Сумев отстоять свое прошлое в мировой войне, Европа добровольно разрушила будущее, и куда эффективнее, чем это сделали бы гитлеровцы или большевики. Заменив понятия «гуманизм» на понятие «прогресс», Европа смирилась с фактом: прогресс воплощает сильный, и необязательно, что сильной будет Европа. Представление о свободе как об абсолютном благе, лишившись христианского наполнения, стало оправданием силы — а сила не знает снисхождения, в том числе и к Европе.
Русскому интеллигенту, либеральному коллаборационисту, было трудно поверить в конец Европы: не может быть смерти там, где продают вкусную колбасу. Однако даже русские интеллигенты в конце концов заметили проблему и примирились с тем, что новой европейской жизни не начнут — за отсутствием жизни в организме Европы. Несмотря на привычную зависть к европейскому благосостоянию, русские интеллигенты разглядели, что в Новой империи найдутся более интересные объекты для зависти. Это требовало коррективов в проектах; что делать — если надо, внесем.
Граждане примирились с тем, что есть: приобретения все-таки сделаны, а идеальные порывы — расплывутся в истории, как нечеткая фотография.

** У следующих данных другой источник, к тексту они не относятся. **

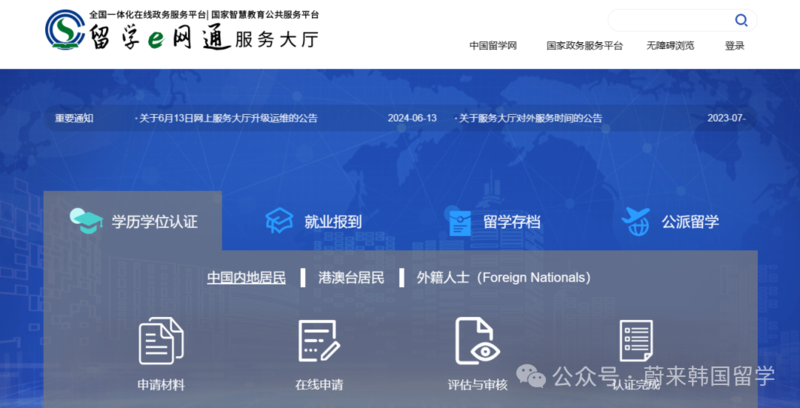Open 国家政务服务平台 nav link
Image resolution: width=800 pixels, height=408 pixels.
click(584, 46)
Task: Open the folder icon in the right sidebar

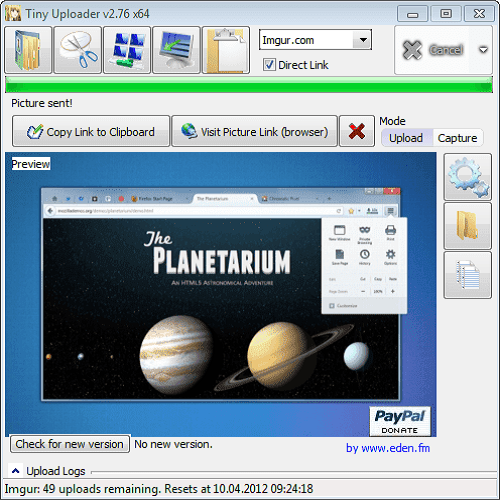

Да, хотели свободы; да, алкали прорыва в цивилизацию; да, собирались строить общество, руководствуясь идеалами гуманизма. Что-то из этого набора получили, что-то не получили — но все подряд получить и невозможно. Время и сила вещей сами отбирают нужное, отсеивают случайное. Хотели демократии — а построили дачу, искали справедливости в социальных институтах, но обрели профессорский чин в Бостонском университете. Ну и что здесь дурного? Есть история духа (то, что Соломон Рихтер назвал бы парадигмой истории), а есть обыкновенное течение событий (как сказал бы Рихтер, социокультурная эволюция). И живут они параллельно, друг другу не мешают. Есть памятник герою прошлых эпох, стоящему с саблей в руке, — ну, допустим, памятник Джузеппе Гарибальди; ничем не хуже будет монумент его потомку, герою нового времени, вздымающему в воздух сосиску или подсчитывающему выручку у кассового аппарата. Получилось, что искали свободы, а идеалами общества стали обжорство, блядство, воровство и подлость. Хотели одно, получили другое, но в целом все устроилось.